B. Documents withheld by Defendants
Having reviewed the documents withheld by the Defendants, the Court finds that in some circumstances the primary purpose of the communication was not to obtain legal advice. The clear majority of documents in this group of contested documents are electronic mail messages with attachments – draft documents. Although in-house lawyers are listed as recipients of the email messages, the contents of many of the email messages indicate that the purpose of seeking comment is not for legal advice.[1] The documents not protected by the attorney-client privilege include the following (referenced here by Bates' stamp number and binder tab number).
TWTR_SHEN-00326947 (Tab 2)TWTR_SHEN_00326949 (Tab 4)TWTR_SHEN-00326952 (Tab 6)TWTR_SHEN-00326984 (Tab 8)TWTR_SHEN-00326994 (Tab 12)TWTR_SHEN_0032999 (Tab 17)No Bates Stamp (email of 4/7/2015 from Noto to Bessinger) (Tab 27)TWTR_SHEN_00342439 (Tab 46)TWTR_SHEN_00344405 (Tab 59)TWTR_SHEN_00344406 (Tab 60)TWTR_SHEN_00344407 (Tab 61)TWTR_SHEN_00344408 (Tab 62)TWTR_SHEN_00344409 (Tab 63)TWTR_SHEN_00344410 (Tab 64)

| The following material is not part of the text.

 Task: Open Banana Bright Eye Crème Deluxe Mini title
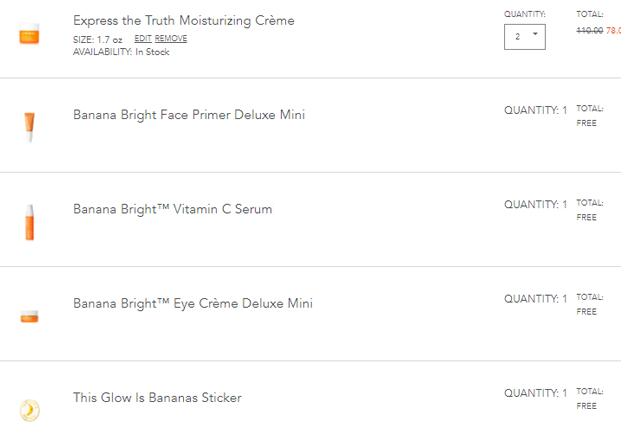pyautogui.click(x=193, y=303)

In addition, there are several drafts of documents with comments provided with the redlined version. See e.g., TWTR_SHEN_00326948, TWTR_SHEN_344702. However, because it is not possible for the Court to determine the identity of the author of comments these draft documents, it is unclear if the communication is privileged. Therefore, the Court ORDERS Defendants to provide the Court with the identity of the individuals who provided the comments and link them to the comments in the draft documents submitted to the Court (referenced by both Bates stamp and Tab numbers) by November 7, 2018. After the Court receives that information, the Court will issue a final ruling.
IT IS SO ORDERED.
Footnotes
There are handful of email messages that do contain information regarding legal advice from in-house lawyers. Those remain privileged.